The Divine Spark: Why The Great Chicago Fire Was Actually Good for The City
On the evening of October 8, 1871, the shed of Catherine O’Leary, an Irish immigrant living in Chicago, caught fire. The flames quickly spread to other buildings, starting the Great Chicago Fire. Having raged over two days, it took the lives of three hundred locals and left about 100,000 residents homeless. The city center was consumed by fire. Despite the magnitude of destruction, it took only two decades for Chicago to rebound, becoming one of the USA’s critical transport and trade hubs.
Carl Smith, a professor of history at Northwestern University, explained to Bird in Flight how a regular fire reduced an industrial city to ashes, why it was actually good for Chicago, and what conclusions the architects rebuilding Ukrainian cities could draw from the disaster of 150 years ago.
You wrote five books, all of them about Chicago. What do you find so fascinating about the city?
My interest lies not with Chicago itself but with the US history of the early 19th and 20th centuries. Those were the times that shaped our country into what it is now. Chicago embodies that transformation from an agrarian nation into an industrialized one.

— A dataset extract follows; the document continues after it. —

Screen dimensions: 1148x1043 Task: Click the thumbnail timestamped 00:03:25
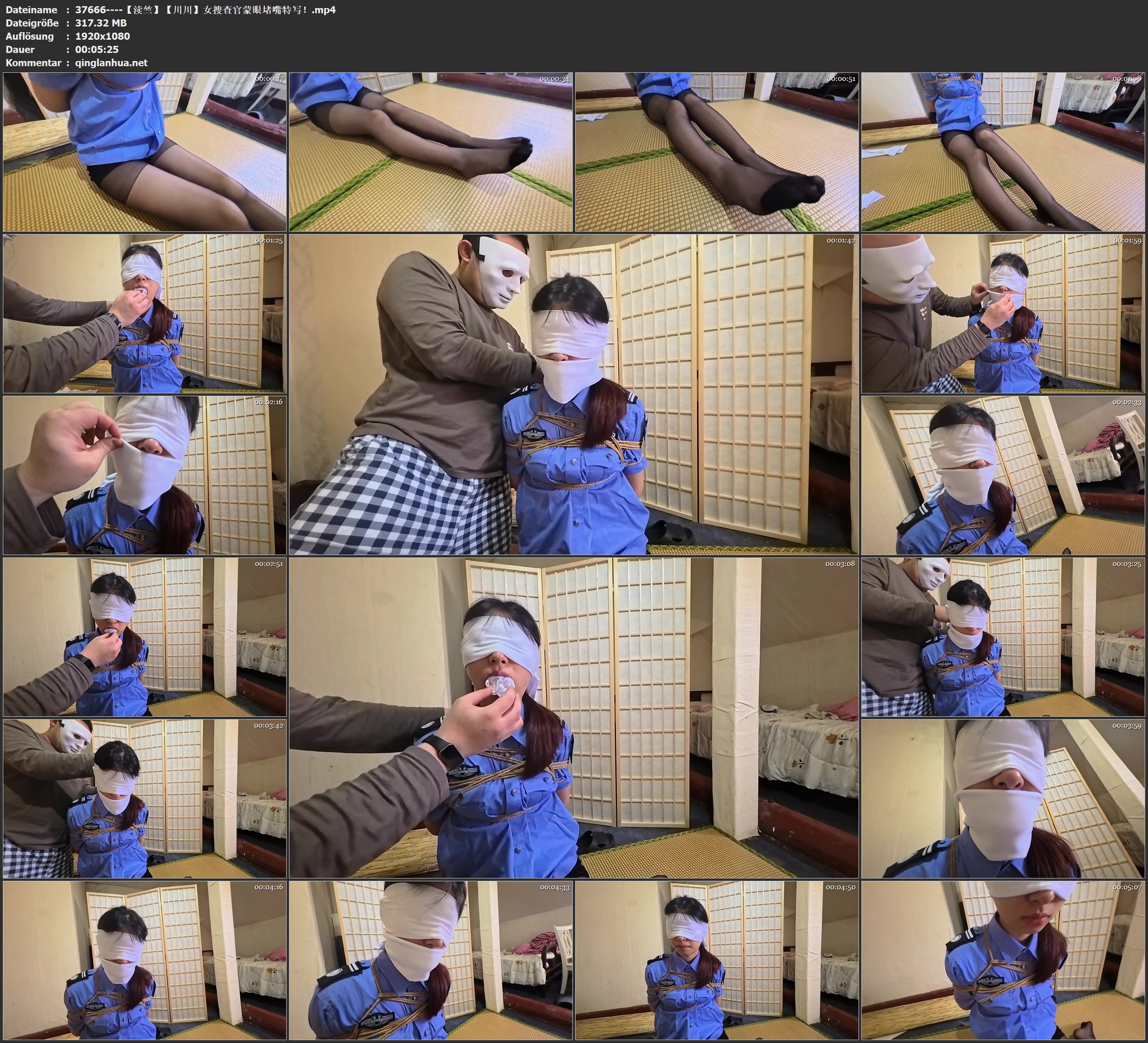tap(1003, 636)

One of your books is about the Great Chicago Fire of 1871. Why would anyone want to read about a fire from 150 years ago nowadays?

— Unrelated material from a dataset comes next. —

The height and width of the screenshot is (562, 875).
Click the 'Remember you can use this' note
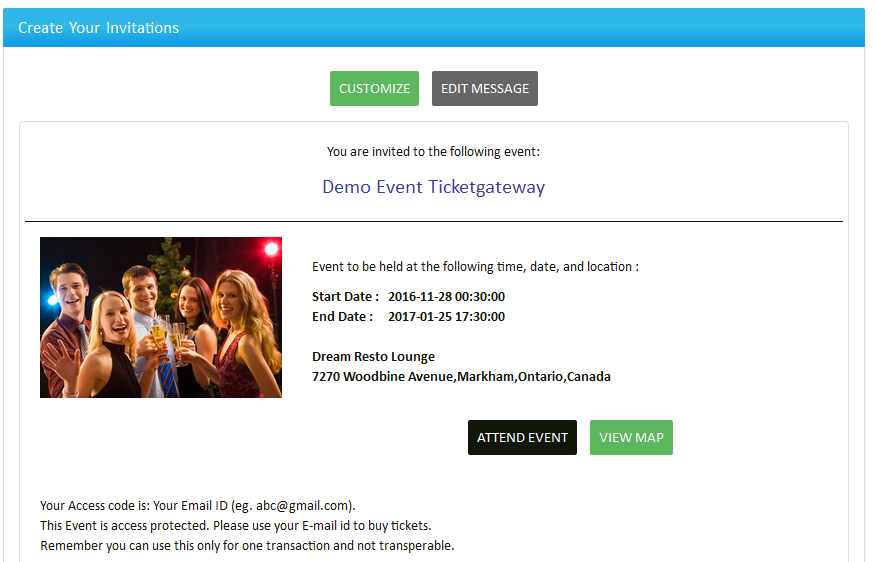247,545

The reasons are multifold. First, it is always impressive when a city is destroyed by fire. Second, we are talking about one of the largest city fires in history. It is comparable to the 1812 Fire of Moscow or the 1666 Great Fire of London, and even those were not as big. Third, it is still a big deal for Chicago residents.

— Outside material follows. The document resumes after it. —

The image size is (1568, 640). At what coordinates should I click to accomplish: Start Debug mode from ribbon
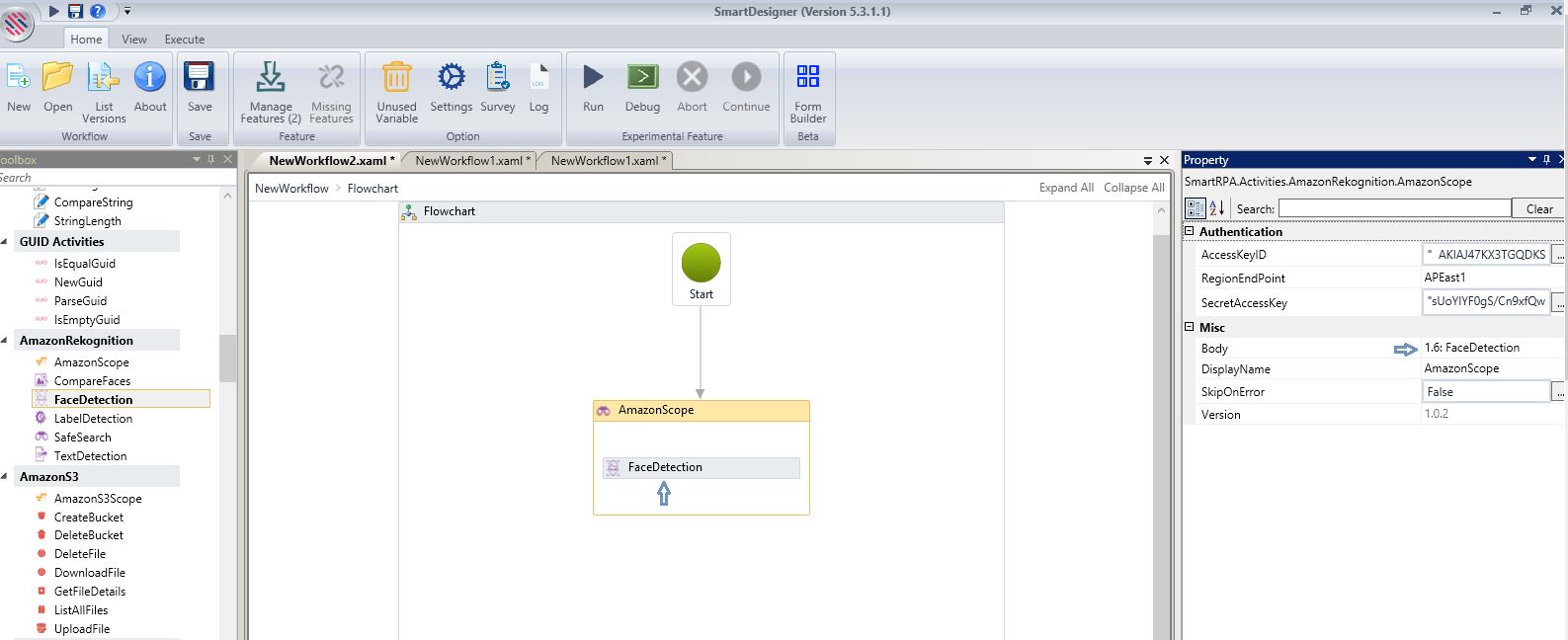point(642,78)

If I remember correctly, a festival was established to celebrate the Great Chicago Fire. That’s unusual, to say the least. Why would one celebrate a disaster?
Because the fire that big didn’t stop the city’s development and even made it the epitome of grit. There is that figure of speech about “rising like a phoenix from the ashes.” Although a tired cliché, this is something you can definitely say about Chicago.
Here is one thing that might surprise you even more than the festival. Two of the four stars on Chicago’s flag, in fact, represent disasters. One is the battle between Native Americans and European settlers in 1812, which the latter lost, and the other is the Great Chicago Fire. It is as if this star sends a message — nothing can stop Chicago.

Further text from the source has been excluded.